Start with the most direct exhaustive search. That gives a correctness anchor before optimizing.
Pattern signal: General problem-solving
[1,2,3]
[2,4,2,1,2,1]
[1]
Source-backed implementations are provided below for direct study and interview prep.
// Accepted solution for LeetCode #3847: Find the Score Difference in a Game
class Solution {
public int scoreDifference(int[] nums) {
int ans = 0;
int k = 1;
for (int i = 0; i < nums.length; ++i) {
int x = nums[i];
if ((x & 1) == 1) {
k = -k;
}
if (i % 6 == 5) {
k = -k;
}
ans += k * x;
}
return ans;
}
}
// Accepted solution for LeetCode #3847: Find the Score Difference in a Game
func scoreDifference(nums []int) int {
ans := 0
k := 1
for i, x := range nums {
if x%2 != 0 {
k = -k
}
if i%6 == 5 {
k = -k
}
ans += k * x
}
return ans
}
# Accepted solution for LeetCode #3847: Find the Score Difference in a Game
class Solution:
def scoreDifference(self, nums: List[int]) -> int:
ans, k = 0, 1
for i, x in enumerate(nums):
if x % 2:
k *= -1
if i % 6 == 5:
k *= -1
ans += k * x
return ans
// Accepted solution for LeetCode #3847: Find the Score Difference in a Game
// Rust example auto-generated from java reference.
// Replace the signature and local types with the exact LeetCode harness for this problem.
impl Solution {
pub fn rust_example() {
// Port the logic from the reference block below.
}
}
// Reference (java):
// // Accepted solution for LeetCode #3847: Find the Score Difference in a Game
// class Solution {
// public int scoreDifference(int[] nums) {
// int ans = 0;
// int k = 1;
// for (int i = 0; i < nums.length; ++i) {
// int x = nums[i];
// if ((x & 1) == 1) {
// k = -k;
// }
// if (i % 6 == 5) {
// k = -k;
// }
// ans += k * x;
// }
// return ans;
// }
// }
// Accepted solution for LeetCode #3847: Find the Score Difference in a Game
function scoreDifference(nums: number[]): number {
let ans = 0;
let k = 1;
nums.forEach((x, i) => {
if (x % 2 !== 0) {
k = -k;
}
if (i % 6 === 5) {
k = -k;
}
ans += k * x;
});
return ans;
}
Use this to step through a reusable interview workflow for this problem.

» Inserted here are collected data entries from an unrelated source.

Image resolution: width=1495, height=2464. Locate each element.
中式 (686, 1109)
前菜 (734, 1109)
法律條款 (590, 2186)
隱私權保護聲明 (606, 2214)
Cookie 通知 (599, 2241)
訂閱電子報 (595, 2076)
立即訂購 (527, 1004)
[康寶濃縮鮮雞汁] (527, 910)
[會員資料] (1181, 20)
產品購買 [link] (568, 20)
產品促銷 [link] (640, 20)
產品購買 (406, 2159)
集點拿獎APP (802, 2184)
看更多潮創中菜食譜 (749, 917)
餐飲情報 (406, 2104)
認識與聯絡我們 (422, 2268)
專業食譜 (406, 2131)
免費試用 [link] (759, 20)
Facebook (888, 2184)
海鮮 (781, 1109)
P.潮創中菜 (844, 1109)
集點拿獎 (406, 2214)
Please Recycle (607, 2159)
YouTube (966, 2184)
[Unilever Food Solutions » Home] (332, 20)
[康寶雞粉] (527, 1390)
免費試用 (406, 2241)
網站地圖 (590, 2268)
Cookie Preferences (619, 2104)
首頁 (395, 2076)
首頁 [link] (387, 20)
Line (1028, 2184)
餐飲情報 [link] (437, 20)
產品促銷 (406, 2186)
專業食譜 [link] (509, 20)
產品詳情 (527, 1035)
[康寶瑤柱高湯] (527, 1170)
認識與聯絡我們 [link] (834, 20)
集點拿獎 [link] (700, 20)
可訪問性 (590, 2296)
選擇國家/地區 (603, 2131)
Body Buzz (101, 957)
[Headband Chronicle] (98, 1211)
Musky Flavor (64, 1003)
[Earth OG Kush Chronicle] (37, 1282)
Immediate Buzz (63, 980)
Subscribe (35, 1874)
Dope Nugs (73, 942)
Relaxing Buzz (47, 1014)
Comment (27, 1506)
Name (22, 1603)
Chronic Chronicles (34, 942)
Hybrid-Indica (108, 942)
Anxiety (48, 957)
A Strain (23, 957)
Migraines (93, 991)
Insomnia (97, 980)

Two nested loops check every pair or subarray. The outer loop fixes a starting point, the inner loop extends or searches. For n elements this gives up to n²/2 operations. No extra space, but the quadratic time is prohibitive for large inputs.
Most array problems have an O(n²) brute force (nested loops) and an O(n) optimal (single pass with clever state tracking). The key is identifying what information to maintain as you scan: a running max, a prefix sum, a hash map of seen values, or two pointers.
Review these before coding to avoid predictable interview regressions.
Wrong move: Loop endpoints miss first/last candidate.
Usually fails on: Fails on minimal arrays and exact-boundary answers.
Fix: Re-derive loops from inclusive/exclusive ranges before coding.